Tastiera Velenosa  - Cosa vi avevamo detto?
Oggi alle 01:11Primo piano
di Massimo Pavan
La Juventus chiude fuori dalla Champions League tra errori propri, polemiche arbitrali e rabbia per una stagione vissuta tra rimpianti e contestazioni.

La sensazione che resta in casa Juventus è quella di una stagione compromessa da troppi errori, dentro e fuori dal campo. L’esclusione dalla prossima Champions League pesa enormemente sull’ambiente bianconero e alimenta un clima di forte amarezza per quanto accaduto nel corso del campionato. Da una parte ci sono i punti persi contro squadre alla portata, come Verona e Fiorentina, gare che avrebbero potuto cambiare completamente la classifica. Dall’altra, però, restano numerosi episodi arbitrali contestati che continuano a far discutere tifosi e addetti ai lavori.

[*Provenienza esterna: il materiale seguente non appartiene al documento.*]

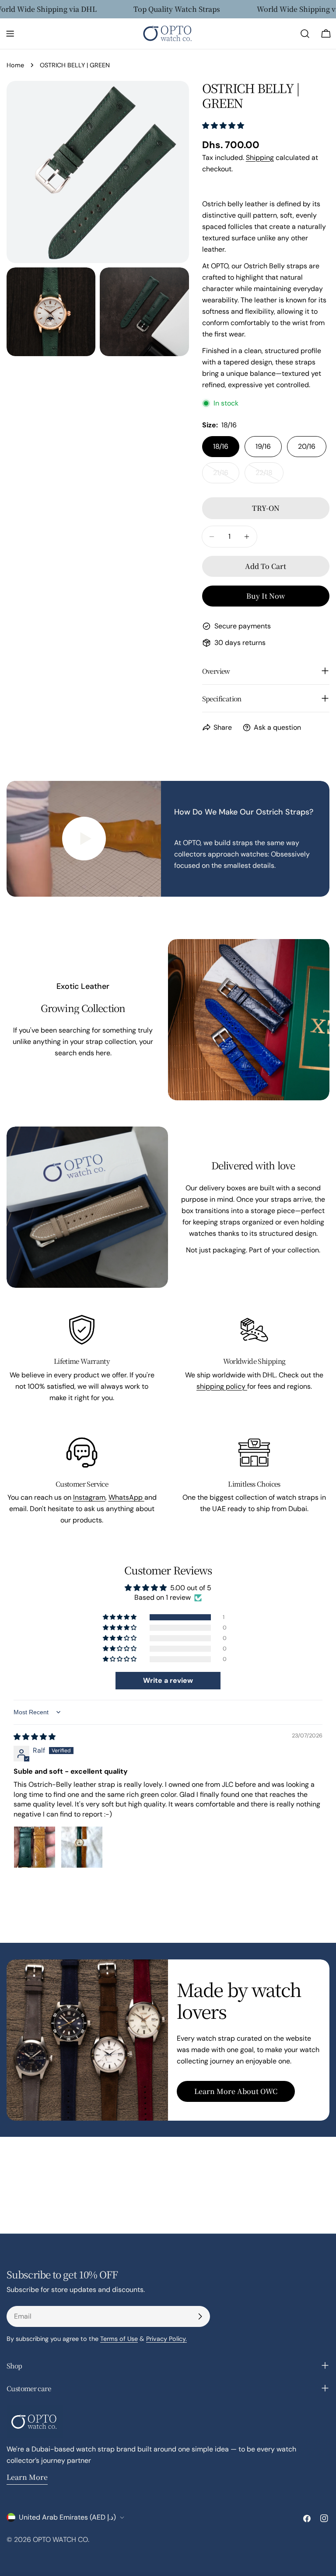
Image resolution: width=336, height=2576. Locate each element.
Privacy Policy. (166, 2339)
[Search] (305, 33)
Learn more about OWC (235, 2091)
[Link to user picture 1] (35, 1847)
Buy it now (265, 596)
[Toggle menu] (10, 33)
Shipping (260, 157)
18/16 (220, 446)
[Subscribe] (200, 2316)
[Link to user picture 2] (82, 1847)
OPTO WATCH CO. (61, 2539)
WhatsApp (126, 1497)
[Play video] (84, 839)
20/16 (306, 446)
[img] (35, 1736)
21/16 (226, 475)
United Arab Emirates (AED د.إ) (67, 2517)
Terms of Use (119, 2339)
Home (15, 65)
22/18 (270, 475)
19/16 (263, 446)
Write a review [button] (168, 1680)
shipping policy (221, 1386)
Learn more (27, 2477)
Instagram (89, 1497)
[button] (223, 125)
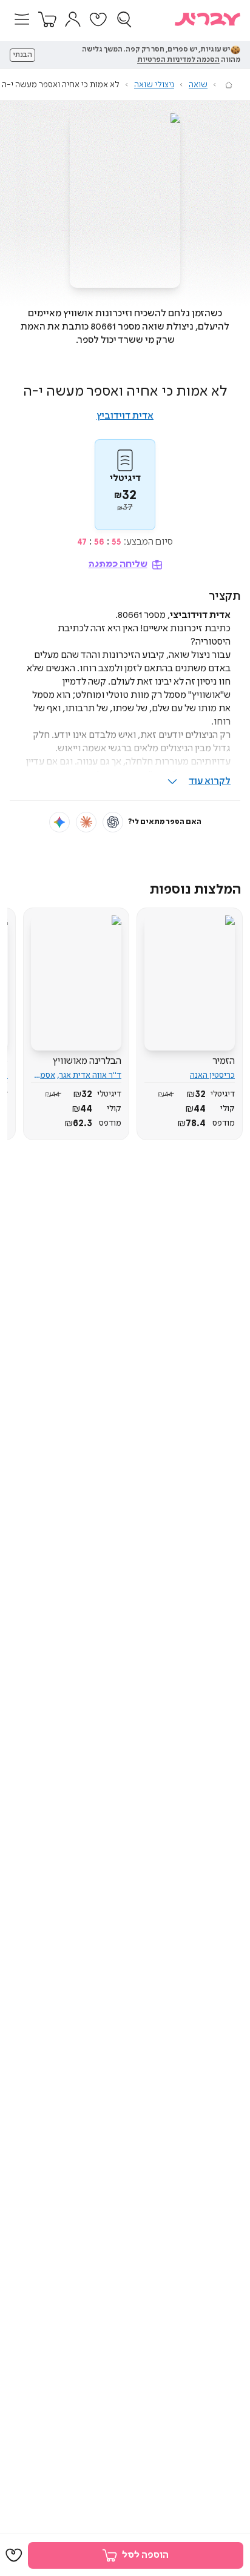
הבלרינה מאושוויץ (87, 1061)
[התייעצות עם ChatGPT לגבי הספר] (113, 822)
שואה (198, 85)
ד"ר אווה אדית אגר (90, 1075)
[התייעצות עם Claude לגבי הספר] (86, 822)
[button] (22, 19)
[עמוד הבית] (228, 84)
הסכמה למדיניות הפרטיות (178, 60)
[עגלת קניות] (47, 19)
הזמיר (223, 1061)
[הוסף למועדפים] (13, 2555)
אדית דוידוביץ (125, 416)
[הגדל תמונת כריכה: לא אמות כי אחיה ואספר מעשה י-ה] (125, 200)
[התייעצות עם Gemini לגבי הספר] (59, 822)
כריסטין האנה (212, 1075)
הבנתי (22, 55)
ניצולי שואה (154, 85)
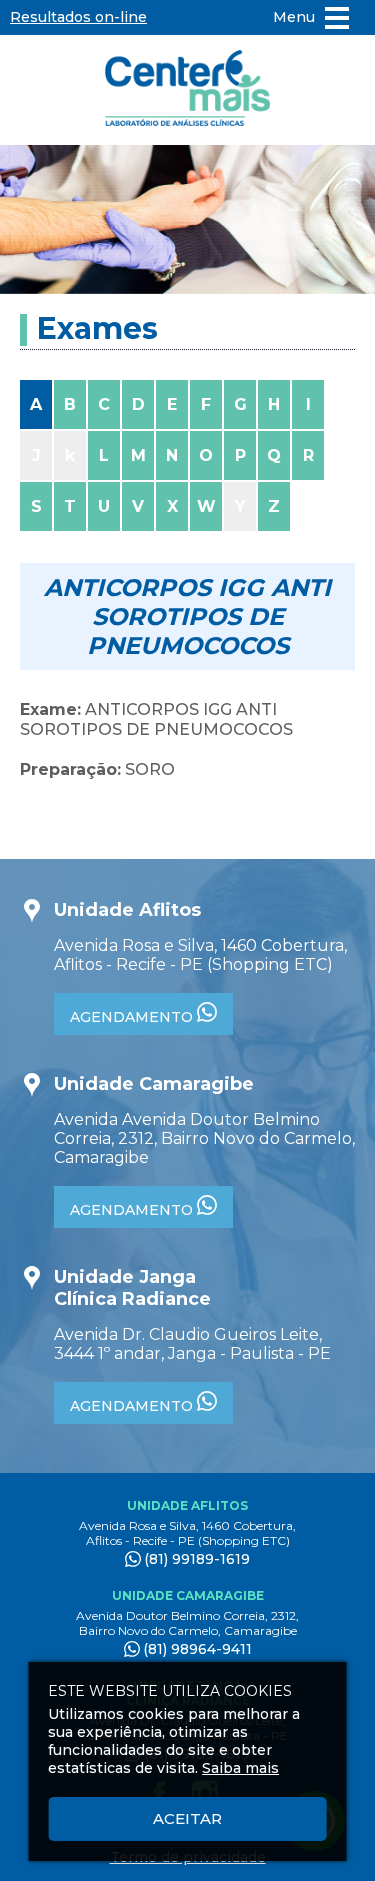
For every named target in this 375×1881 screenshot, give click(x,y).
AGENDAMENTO (133, 1017)
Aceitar (187, 1818)
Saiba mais (240, 1768)
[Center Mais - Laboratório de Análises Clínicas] (188, 90)
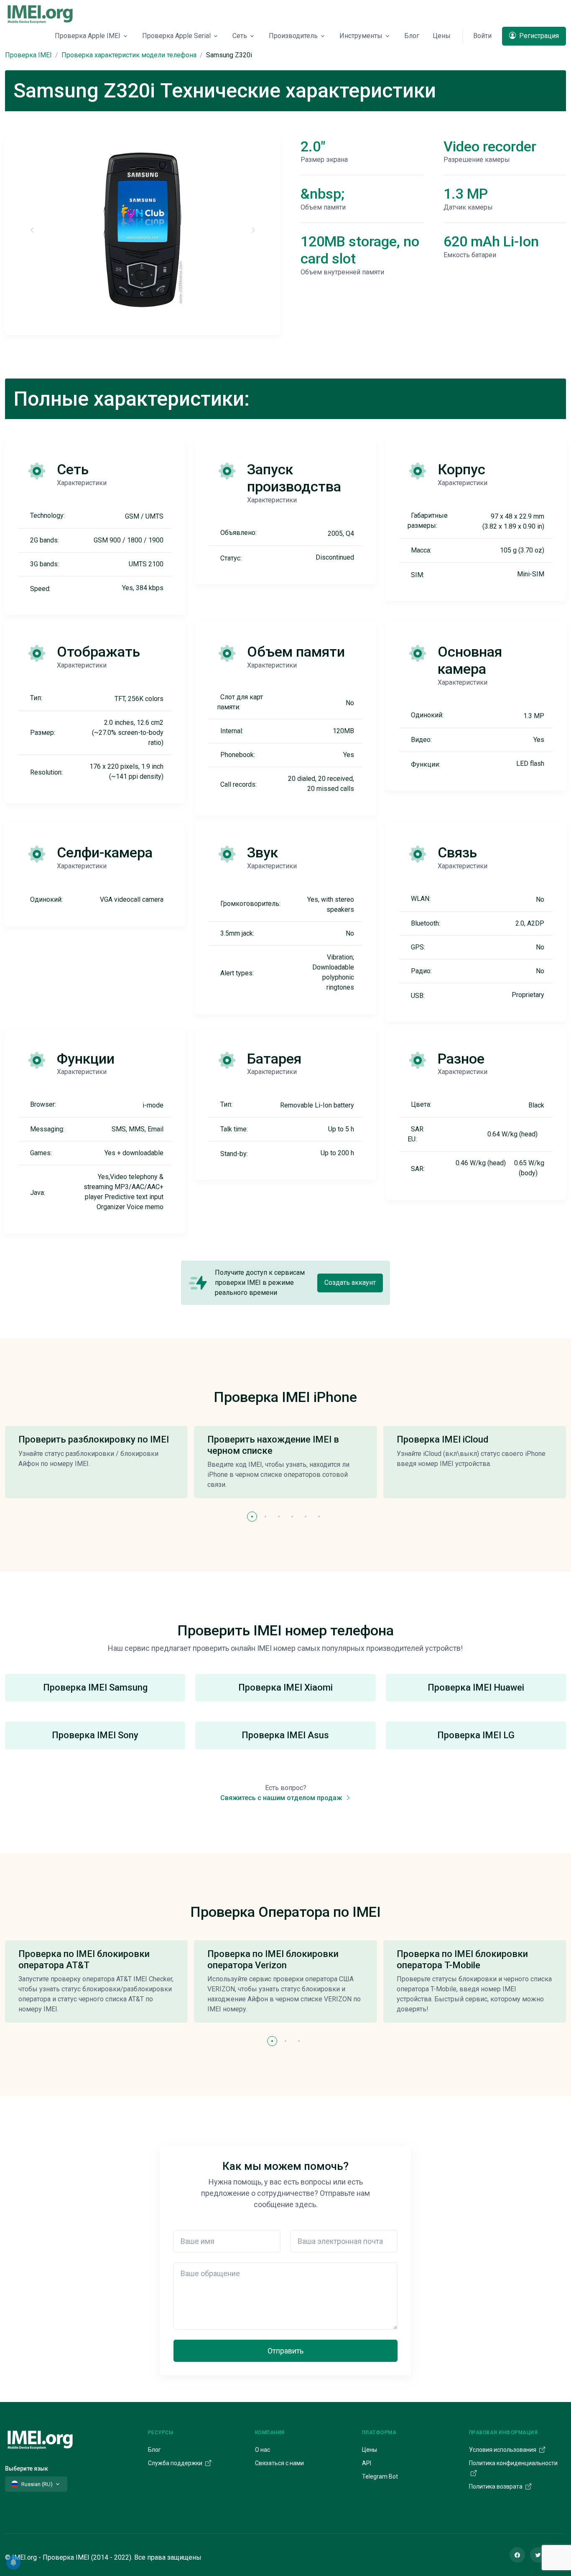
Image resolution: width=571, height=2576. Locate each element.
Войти (482, 36)
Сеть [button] (239, 36)
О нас (262, 2449)
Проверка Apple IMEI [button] (87, 36)
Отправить (285, 2350)
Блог (411, 36)
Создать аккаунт (350, 1283)
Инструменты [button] (360, 36)
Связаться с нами (279, 2463)
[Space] (40, 2438)
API (366, 2463)
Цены (442, 36)
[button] (252, 1517)
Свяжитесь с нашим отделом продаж (282, 1798)
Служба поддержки (176, 2463)
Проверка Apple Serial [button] (176, 36)
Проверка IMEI (28, 55)
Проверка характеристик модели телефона (128, 55)
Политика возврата (496, 2486)
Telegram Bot (380, 2476)
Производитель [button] (293, 36)
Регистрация (538, 36)
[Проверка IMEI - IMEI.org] (40, 13)
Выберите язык (26, 2468)
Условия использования (503, 2449)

Le polemiche arbitrali accendono il finale di stagione

Nel mondo bianconero cresce la convinzione che diverse decisioni arbitrali abbiano inciso in maniera significativa sul percorso della squadra. La Juventus ritiene di aver pagato a caro prezzo episodi controversi che, secondo molti osservatori vicini al club, avrebbero sottratto punti decisivi nella corsa europea. Le discussioni non riguardano soltanto le partite dei bianconeri, ma anche alcuni episodi che hanno coinvolto dirette concorrenti nella lotta Champions. Como e Roma hanno avuto episodi nettamente a favore e pure tanti.

Il confronto con le rivali

Nel mirino finiscono soprattutto alcune decisioni considerate favorevoli ad altre squadre impegnate nella corsa ai posti europei. Tra rigori contestati, espulsioni giudicate severe e direzioni arbitrali finite sotto osservazione, il malcontento è cresciuto settimana dopo settimana. Una situazione che ha contribuito ad alimentare la percezione di un campionato segnato da troppe polemiche e da valutazioni non sempre uniformi.

Errori della Juventus, ma anche tanta delusione

La Juventus, però, non può attribuire tutto agli arbitrim ma almeno dieci punti, quello si.. I bianconeri hanno lasciato per strada occasioni pesanti durante la stagione, soprattutto contro avversari abbordabili.Le prestazioni altalenanti e la mancanza di continuità hanno avuto un ruolo decisivo nel mancato raggiungimento dell’obiettivo Champions. Nei momenti chiave del campionato, la formazione bianconera non è riuscita a reagire con forza e personalità. Troppe volte la squadra si è smarrita nelle difficoltà, mostrando limiti caratteriali e tecnici che hanno inciso sulla classifica finale.

Un finale che lascia tensione

La qualificazione all’Europa League viene vissuta più come una delusione che come un traguardo. In casa Juventus resta la convinzione di aver perso qualcosa lungo il percorso, tra episodi controversi e risultati mancati.Ad aumentare il malcontento ci sono anche le tensioni vissute nell’ultimo derby contro il Torino, con episodi che hanno acceso ulteriormente il clima tra tifoserie e società, episodi semplicemente vergognosi, figli del clima che si è crearo.

Serve ripartire subito

Ora il club dovrà voltare pagina rapidamente. Serviranno decisioni forti, maggiore compattezza e una strategia chiara per riportare la Juventus ai livelli richiesti dalla sua storia. La rabbia per questa stagione resta enorme, ma il futuro bianconero passerà inevitabilmente dalla capacità di reagire e ricostruire con ambizione.